#### GOAL
Reproduce every one of the following rows word for word.

#### EXERCISE MATERIALS
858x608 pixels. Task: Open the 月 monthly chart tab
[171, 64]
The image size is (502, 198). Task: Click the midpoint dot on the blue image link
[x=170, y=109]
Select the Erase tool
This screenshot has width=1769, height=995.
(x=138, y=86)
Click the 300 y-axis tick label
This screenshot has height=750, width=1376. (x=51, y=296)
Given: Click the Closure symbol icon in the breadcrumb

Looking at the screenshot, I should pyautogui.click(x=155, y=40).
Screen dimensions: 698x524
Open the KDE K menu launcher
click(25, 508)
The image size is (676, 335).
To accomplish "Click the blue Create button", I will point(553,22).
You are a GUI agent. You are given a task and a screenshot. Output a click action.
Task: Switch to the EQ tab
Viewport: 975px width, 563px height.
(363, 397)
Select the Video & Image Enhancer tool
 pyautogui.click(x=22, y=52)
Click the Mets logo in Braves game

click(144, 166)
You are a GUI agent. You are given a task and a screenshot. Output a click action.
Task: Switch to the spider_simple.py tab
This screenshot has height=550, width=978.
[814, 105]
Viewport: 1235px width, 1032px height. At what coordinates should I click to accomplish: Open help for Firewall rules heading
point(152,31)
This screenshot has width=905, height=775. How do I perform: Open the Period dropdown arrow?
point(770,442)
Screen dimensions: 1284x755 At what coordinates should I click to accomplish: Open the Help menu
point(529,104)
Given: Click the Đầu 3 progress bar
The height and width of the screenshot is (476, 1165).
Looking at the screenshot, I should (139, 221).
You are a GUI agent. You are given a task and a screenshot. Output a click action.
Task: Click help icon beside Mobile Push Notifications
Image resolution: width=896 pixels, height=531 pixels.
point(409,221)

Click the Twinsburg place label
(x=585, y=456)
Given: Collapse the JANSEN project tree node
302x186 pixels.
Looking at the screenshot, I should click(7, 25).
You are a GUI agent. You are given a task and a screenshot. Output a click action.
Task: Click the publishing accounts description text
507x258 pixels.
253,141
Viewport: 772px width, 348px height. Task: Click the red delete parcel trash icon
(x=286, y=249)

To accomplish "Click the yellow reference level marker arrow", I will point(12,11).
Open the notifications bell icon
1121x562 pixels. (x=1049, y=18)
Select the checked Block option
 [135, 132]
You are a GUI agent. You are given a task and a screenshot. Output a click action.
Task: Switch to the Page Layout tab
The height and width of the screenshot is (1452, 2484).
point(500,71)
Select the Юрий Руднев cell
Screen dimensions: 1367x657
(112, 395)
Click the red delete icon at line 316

#### WRITTEN REPLY
858x608 pixels. Task: Open the 月 monthly chart tab
[171, 64]
The image size is (502, 198). Task: Click the midpoint dot on the blue image link
[x=170, y=109]
Select the Erase tool
This screenshot has width=1769, height=995.
(x=138, y=86)
Click the 300 y-axis tick label
This screenshot has height=750, width=1376. (x=51, y=296)
Given: Click the Closure symbol icon in the breadcrumb

Looking at the screenshot, I should pyautogui.click(x=155, y=40).
Screen dimensions: 698x524
Open the KDE K menu launcher
click(25, 508)
The image size is (676, 335).
To accomplish "Click the blue Create button", I will point(553,22).
You are a GUI agent. You are given a task and a screenshot. Output a click action.
Task: Switch to the EQ tab
Viewport: 975px width, 563px height.
(363, 397)
Select the Video & Image Enhancer tool
 pyautogui.click(x=22, y=52)
Click the Mets logo in Braves game

click(144, 166)
You are a GUI agent. You are given a task and a screenshot. Output a click action.
Task: Switch to the spider_simple.py tab
This screenshot has height=550, width=978.
[814, 105]
Viewport: 1235px width, 1032px height. At what coordinates should I click to accomplish: Open help for Firewall rules heading
point(152,31)
This screenshot has width=905, height=775. How do I perform: Open the Period dropdown arrow?
point(770,442)
Screen dimensions: 1284x755 At what coordinates should I click to accomplish: Open the Help menu
point(529,104)
Given: Click the Đầu 3 progress bar
The height and width of the screenshot is (476, 1165).
Looking at the screenshot, I should (139, 221).
You are a GUI agent. You are given a task and a screenshot. Output a click action.
Task: Click help icon beside Mobile Push Notifications
Image resolution: width=896 pixels, height=531 pixels.
point(409,221)

Click the Twinsburg place label
(x=585, y=456)
Given: Collapse the JANSEN project tree node
302x186 pixels.
Looking at the screenshot, I should click(7, 25).
You are a GUI agent. You are given a task and a screenshot. Output a click action.
Task: Click the publishing accounts description text
507x258 pixels.
253,141
Viewport: 772px width, 348px height. Task: Click the red delete parcel trash icon
(x=286, y=249)

To accomplish "Click the yellow reference level marker arrow", I will point(12,11).
Open the notifications bell icon
1121x562 pixels. (x=1049, y=18)
Select the checked Block option
 [135, 132]
You are a GUI agent. You are given a task and a screenshot. Output a click action.
Task: Switch to the Page Layout tab
The height and width of the screenshot is (1452, 2484).
point(500,71)
Select the Юрий Руднев cell
Screen dimensions: 1367x657
(112, 395)
Click the red delete icon at line 316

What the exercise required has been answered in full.